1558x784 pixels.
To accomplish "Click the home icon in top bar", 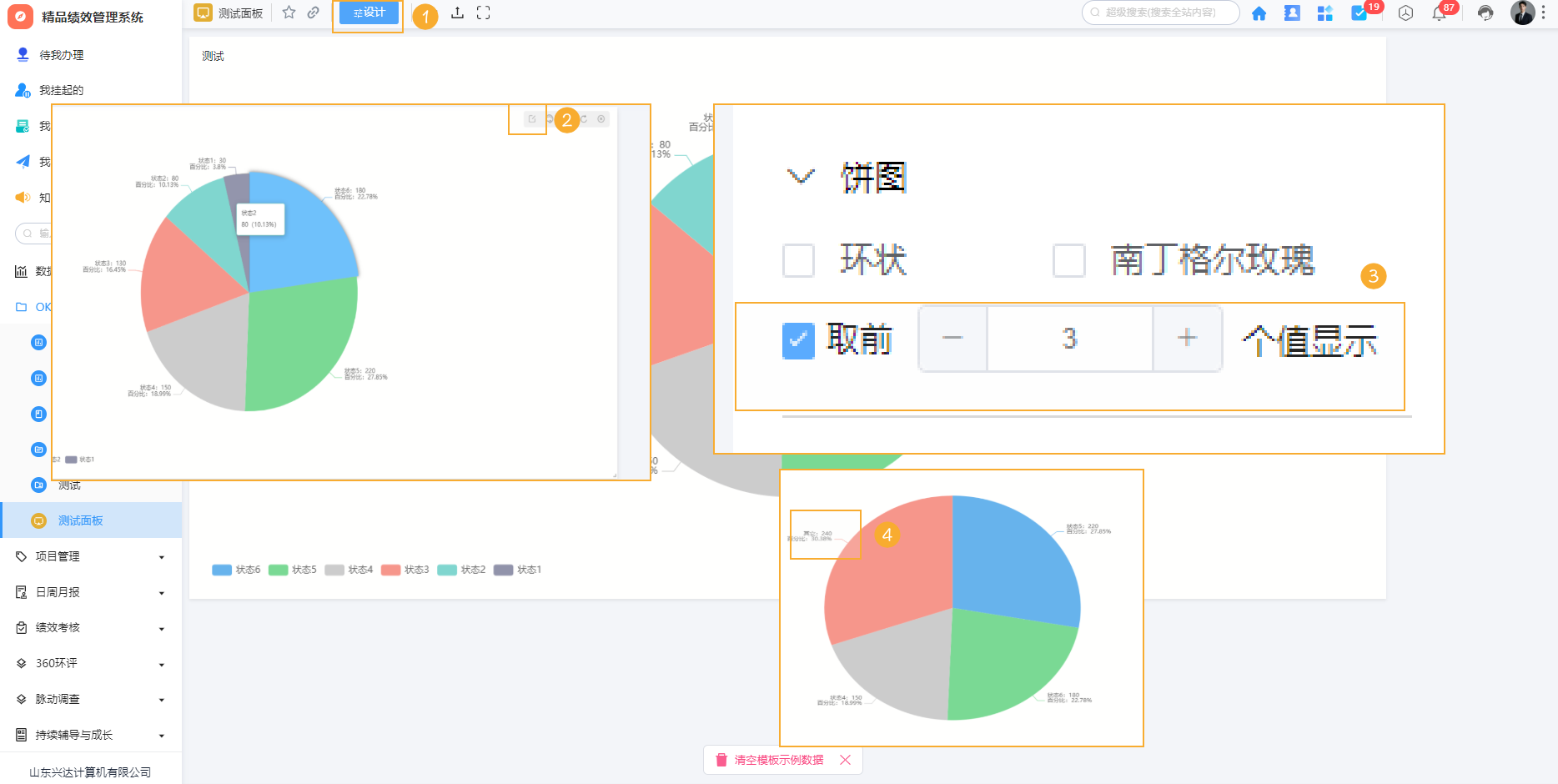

--

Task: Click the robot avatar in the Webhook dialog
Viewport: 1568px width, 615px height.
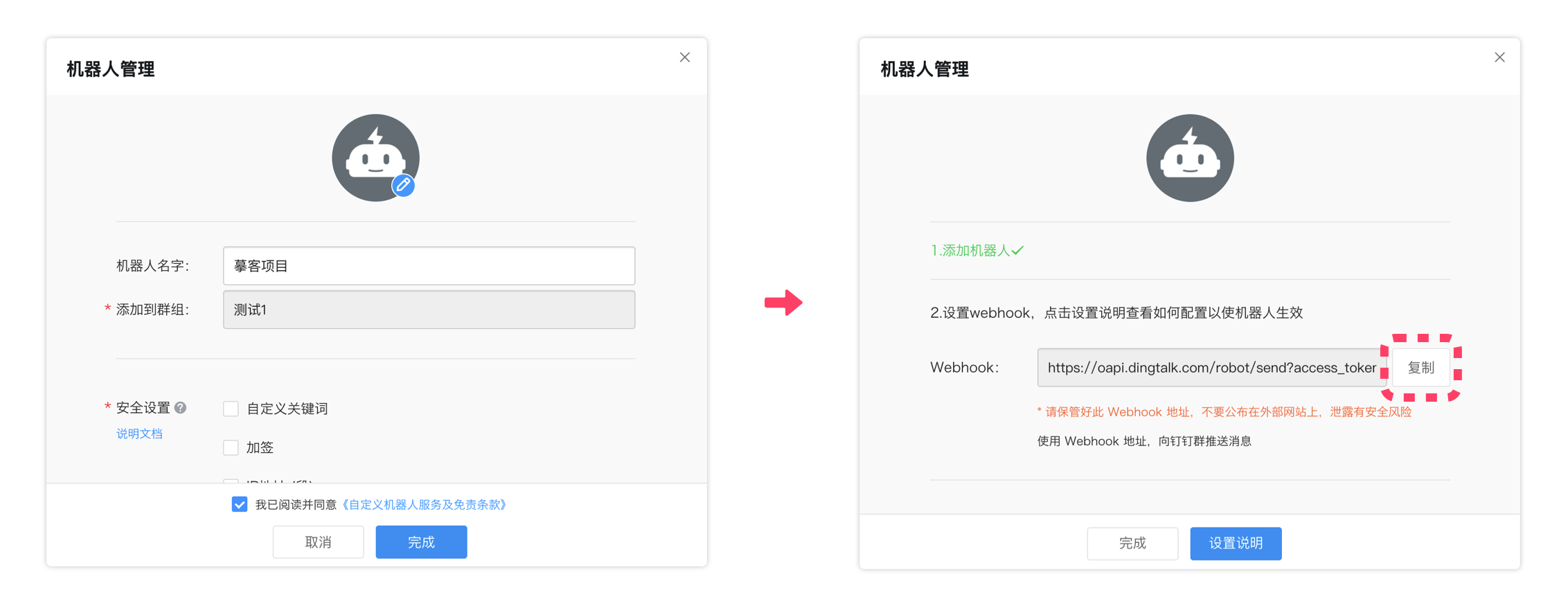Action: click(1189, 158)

* * *

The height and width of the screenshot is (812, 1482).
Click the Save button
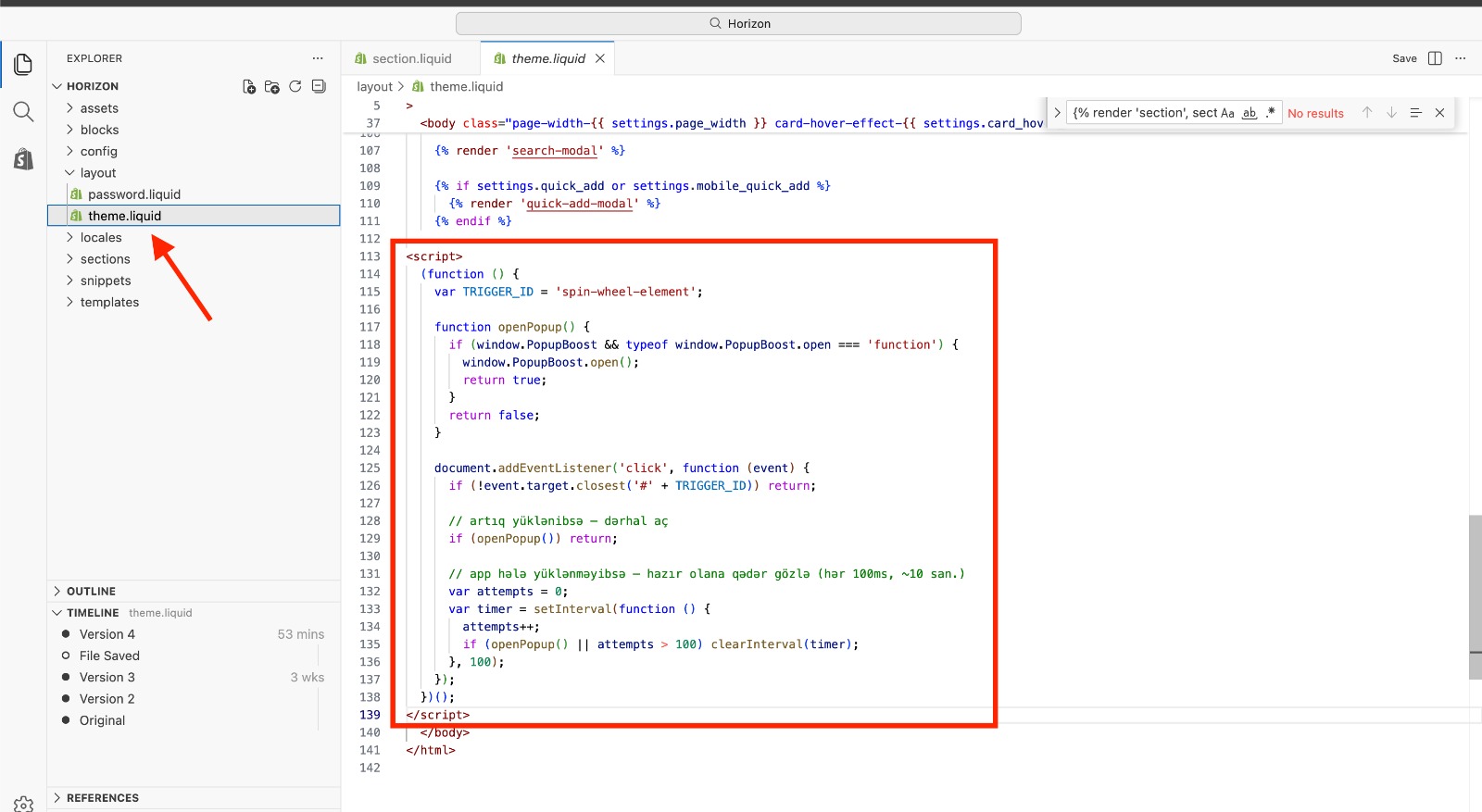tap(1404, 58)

= Task prompt =
Repeat only the stretch of data above that runs from the line with "1558x784 pixels." to the line with "the home icon". Keep both end lines; exclude pictures.

= Solved problem =
1558x784 pixels.
To accomplish "Click the home icon in top bar", 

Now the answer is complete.